Nextflow Pipeline for Automated Single-Cell Annotation

Nextflow pipeline designed to automatically annotate cell types from single-cell data loaded into the Gemma database. Cell types are assigned using a random forest classifier trained on scvi embeddings from the CellxGene data corpus [1][2][3].

Features

Downloads SCVI model based on provided organism and CELLxGENE census version.
Processes query datasets using pre-trained SCVI model.
Pulls reference datasets from CellxGene census data given an oranism and collection name.
Performs cell type classification of query datasets using a random forest model.
Uploads re-annotated cell types to gemma.msl.ubc.ca
Summarizes QC metrics per-sample in a custome MutliQC report.
Saves runtime parameters and outputs in a specified directory.

Requirements

Nextflow (=24.10.0)
Conda (for environment management)
My own conda environments are currently hard-coded into the pipeline (I will set up singularity environments in the future)

Installation

Stable release is installed in:

/space/grp/Pipelines/sc-annotation-pipeline

Usage

To run re-annotation with from a list of study names with default parameters:

nextflow run sc-annotate.nf -profile conda -params-file params.mm.json --study_names <study_names_file.txt>

To run with pre-downloaded MEX files, provide a path to a parent directory with all MEX files.
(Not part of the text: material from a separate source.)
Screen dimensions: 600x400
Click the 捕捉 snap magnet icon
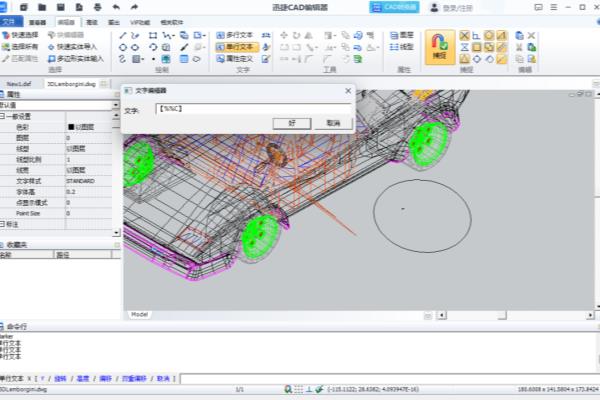point(440,42)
If you only have one study, make sure to place it in a parent directory, or each sample will be trated as a separate Gemma experiment:

nextflow run sc-annotate.nf -profile conda -params-file params.mm.json --studies_path <path_to_gemma_experiments>

The params.json file can be passed instead of all command-line parameters. Inside params.json, you should declare the ref_collections parameter, as it is difficult to pass on the command line (see Input section for details). Examples of the params file can be found in params.hs.json and params.mm.json.
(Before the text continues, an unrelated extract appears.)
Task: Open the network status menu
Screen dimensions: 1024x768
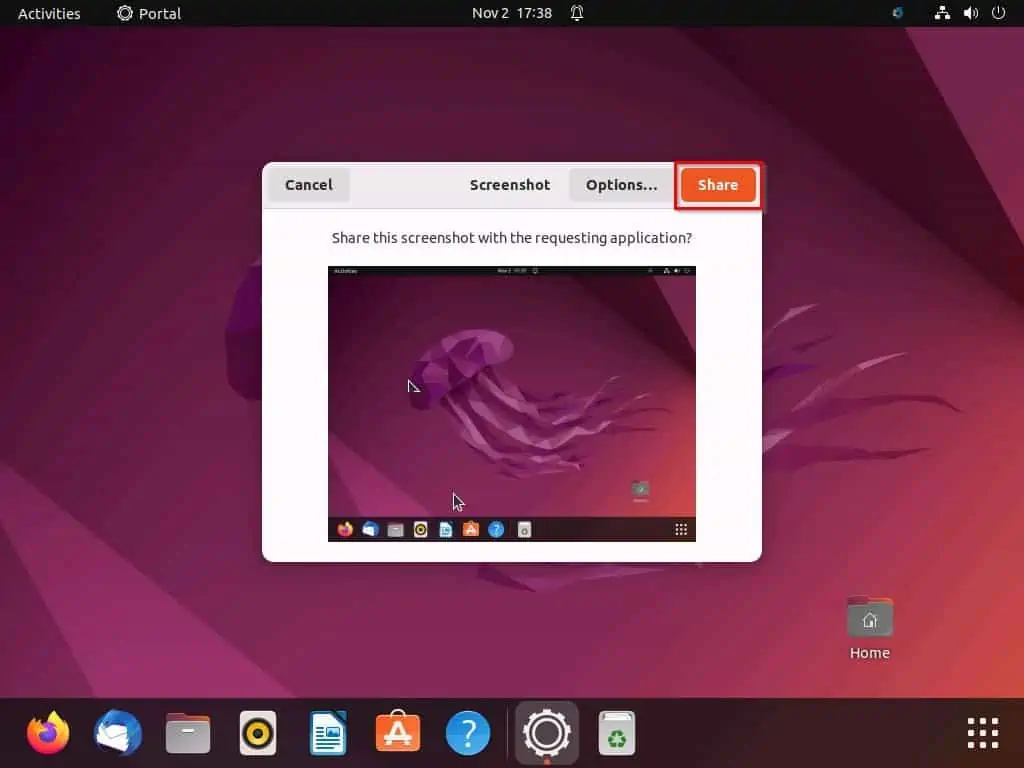Action: coord(941,13)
Working directories and caching

Task hashes are stored by default in .nextflow/cache. Intermediate files for each pipeline run stored by default in the work directory. Both of these are necessary to resume your pipeline run with -resume. You can read more about caching and resuming with Nextflow here. work-dir is an optional parameter to keep the working directory for your pipeline runs separate. It's a good idea to delete your working directory when you're finished.

Parameters

Parameters are configured in order of priority:

Command line arguments
params.json
nextflow.config

So, 1 will override 2 and 2 will override 3.
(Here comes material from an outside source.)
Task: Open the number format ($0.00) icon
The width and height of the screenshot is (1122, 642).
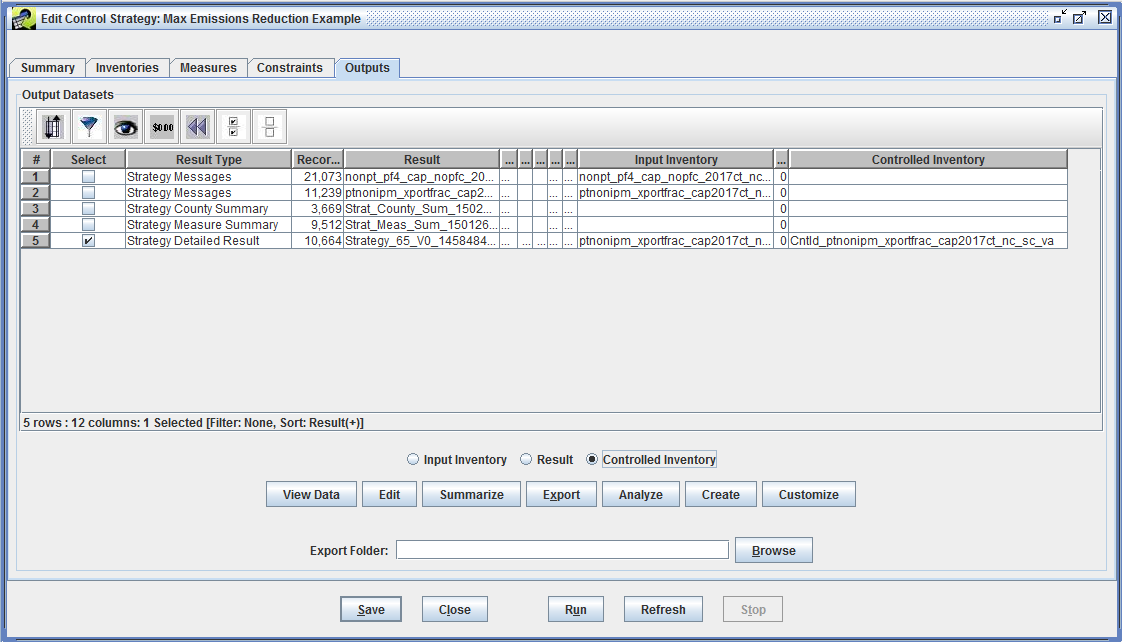Action: tap(160, 126)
Nextflow parameters begin with - (e.g. -profile; pipeline-specific parameters can be changed on the CLI with --).

To resume from the last completed step after an error, run:

nextflow run sc-annotate.nf -profile conda -resume -params-file <params file> -work-dir <working directory>

Defaults

Default parameters for mouse are as follows. You don't need to worry about the majority of these parameters; they have been defined for you in the appropriate params.json file (for human and mouse) or in the nextflow.config defaults. For reference:

nextflow run sc-annotate.nf -profile conda \
  --organism mus_musculus \
  --census_version 2024-07-01 \
  --subsample_ref 500 \
  --nmads 5 \
  --studies_path test_mouse/ \
  --subsample_ref 500 \
  --ref_collections [
        "A taxonomy of transcriptomic cell types across the isocortex and hippocampal formation",
        "An integrated transcriptomic and epigenomic atlas of mouse primary motor cortex cell types",
        "Adult mouse cortical cell taxonomy revealed by single cell transcriptomics",
        "Tabula Muris Senis",
        "Single-cell transcriptomics characterization of oligodendrocytes and microglia in white matter aging"
    ] \
  --seed 42 \
  --cutoff 0 \
  --organ brain \
  --rename_file meta/rename_cells_mmus.tsv \
  --markers_file meta/cell_type_markers.tsv  \
  --author_annotations_path /space/grp/Pipelines/sc-annotation-pipelinecell_annotation_cortex.nf/meta/author_cell_annotations \
  --original_celltype_columns /space/grp/Pipelines/sc-annotation-pipelinecell_annotation_cortex.nf/meta/author_cell_annotations/original_celltype_columns.tsv \
  --gene_mapping /space/grp/Pipelines/sc-annotation-pipelinecell_annotation_cortex.nf/meta/gemma_genes.tsv \
  --multiqc_config /space/grp/Pipelines/sc-annotation-pipelinecell_annotation_cortex.nf/meta/multiqc_config.yaml \
  --version 1.1.0

Input

A text file with the names of studies to be downloaded, annotated, and uploaded back to Gemma. Names are separated by newline. See study_names_mouse.txt for example. Alternatively, the path to a parent directory where sub-directories are experiments downloaded in MEX format from Gemma.

Parameters

Parameter	Description
`--organism`	The species being analyzed (one of `homo_sapiens`, `mus_musculus`).
`--census_version`	The version of the single-cell census to use (do not change from default).
`--outdir`	Directory where output files will be saved.
`--study_names`	Path to a file listing study names to include in the analysis. See `study_names_mouse.txt` for example.
`--studies_path`	Path to a parent directory containing sub-directories of individual experiments
`--subsample_ref`	Number of cells per cell type to subsample from the reference dataset.
`--ref_collections`	A space-separated list of quoted reference collection names to use for annotation.
`--seed`	Random seed for reproducibility of subsampling and processing.
`--organ`	Organ to sample from CELLxGENE Census. Defaults to brain.
`--tissue`	Optional filter for brain region/tissue within organ. Defaults to None.
`--rename_file`	Tab- or comma-delimited file for renaming or selecting specific cell types.
`--cutoff`	Minimum classification probability to assign a label to a cell (default = 0).
`--markers_file`	TSV or CSV file containing marker genes for cell types for QC plotting.
`--original_celltype_columns`	Optional TSV file specifying original cell type columns to extract from author annotations.
`--author_annotations_path`	Optional directory containing author-provided annotations for each study (provided by Rachel).
`--gene_mapping`	File mapping NCBI gene IDs to ENSEMBL or HGNC symbols using Gemma platform IDs.
`--multiqc_config`	YAML configuration file to customize MultiQC output.
`--nmads`	Number of MADs for calling outliers in multiQC report.
`-params-file`	JSON file specifying pipeline parameters.
`-work-dir`	Directory for Nextflow to use as a working directory for intermediate files.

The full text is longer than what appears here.